Output all of the data below without changing a word, and exclude the pictures.

○ ○ ○ ○ ○ ○ ○

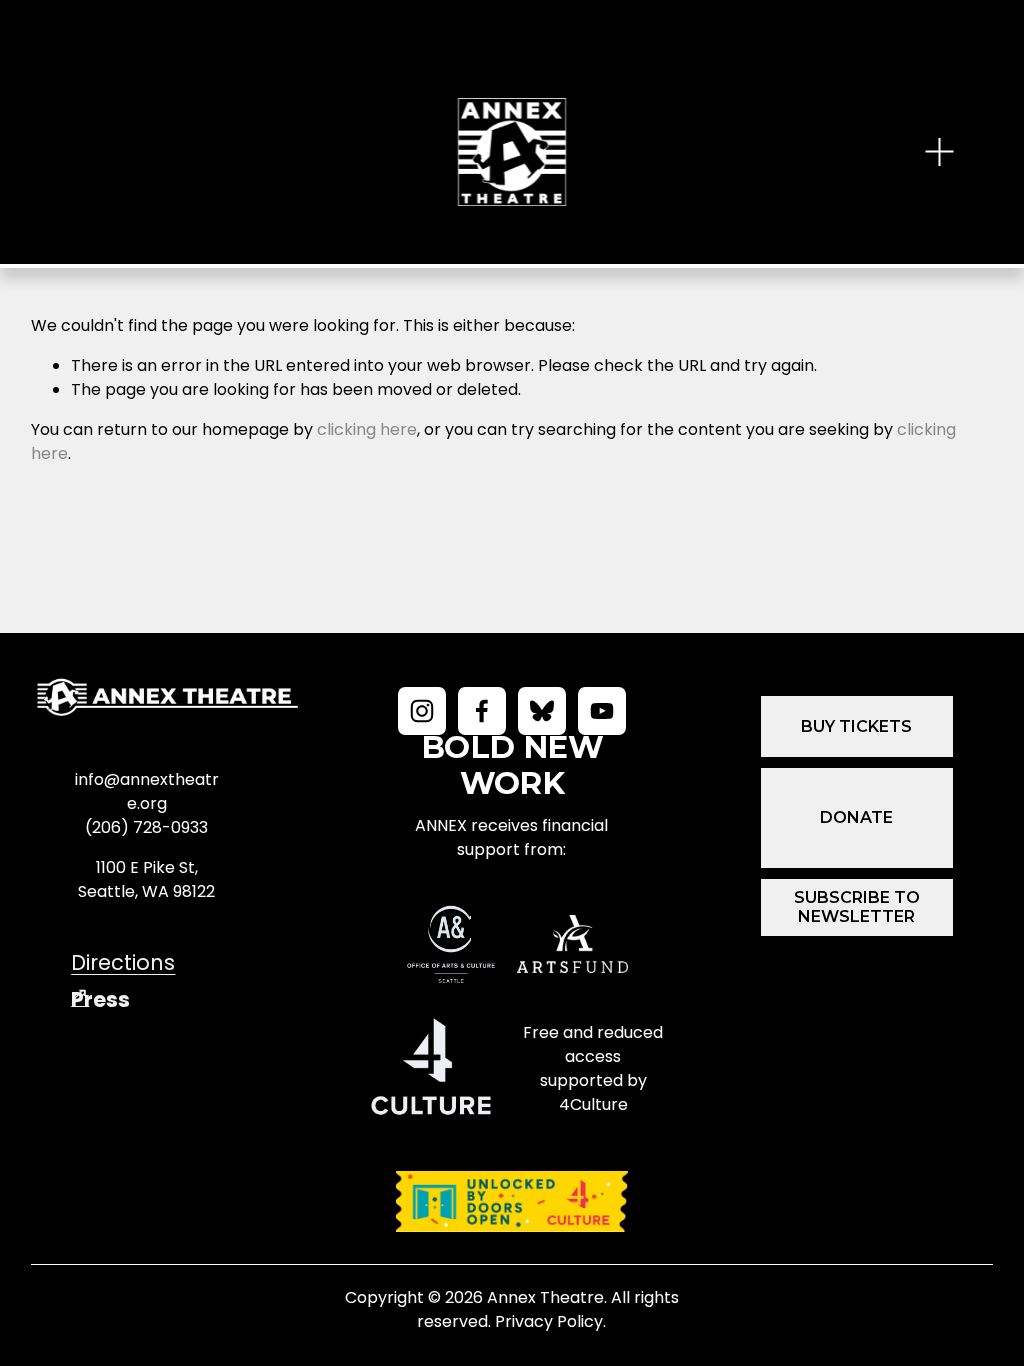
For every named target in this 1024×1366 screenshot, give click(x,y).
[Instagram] (422, 711)
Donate (856, 817)
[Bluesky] (542, 711)
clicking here (367, 429)
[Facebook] (482, 711)
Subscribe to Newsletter (857, 907)
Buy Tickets (856, 726)
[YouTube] (602, 711)
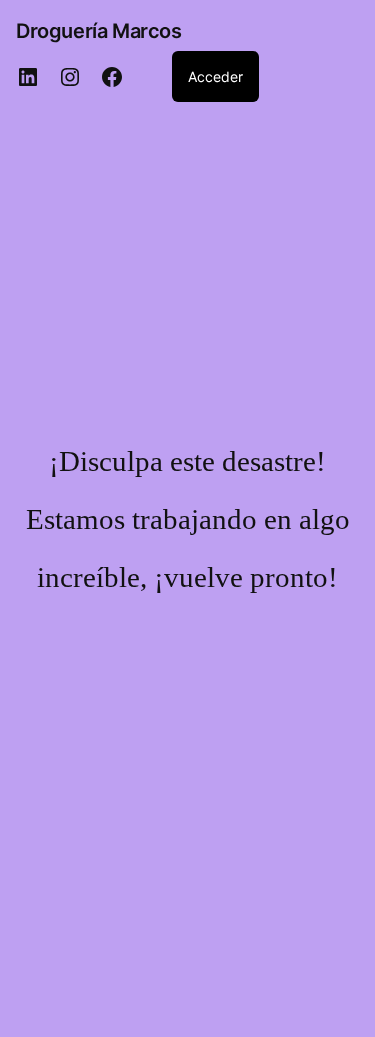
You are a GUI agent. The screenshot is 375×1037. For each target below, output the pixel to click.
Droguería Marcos (99, 31)
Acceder (215, 76)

○ ○ ○ ○ ○ ○ ○

Solution to the exercise:
For every named target in this 1024×1366 screenshot, give click(x,y).
[Instagram] (422, 711)
Donate (856, 817)
[Bluesky] (542, 711)
clicking here (367, 429)
[Facebook] (482, 711)
Subscribe to Newsletter (857, 907)
Buy Tickets (856, 726)
[YouTube] (602, 711)
You are a GUI agent. The screenshot is 375×1037. For each target below, output the pixel to click.
Droguería Marcos (99, 31)
Acceder (215, 76)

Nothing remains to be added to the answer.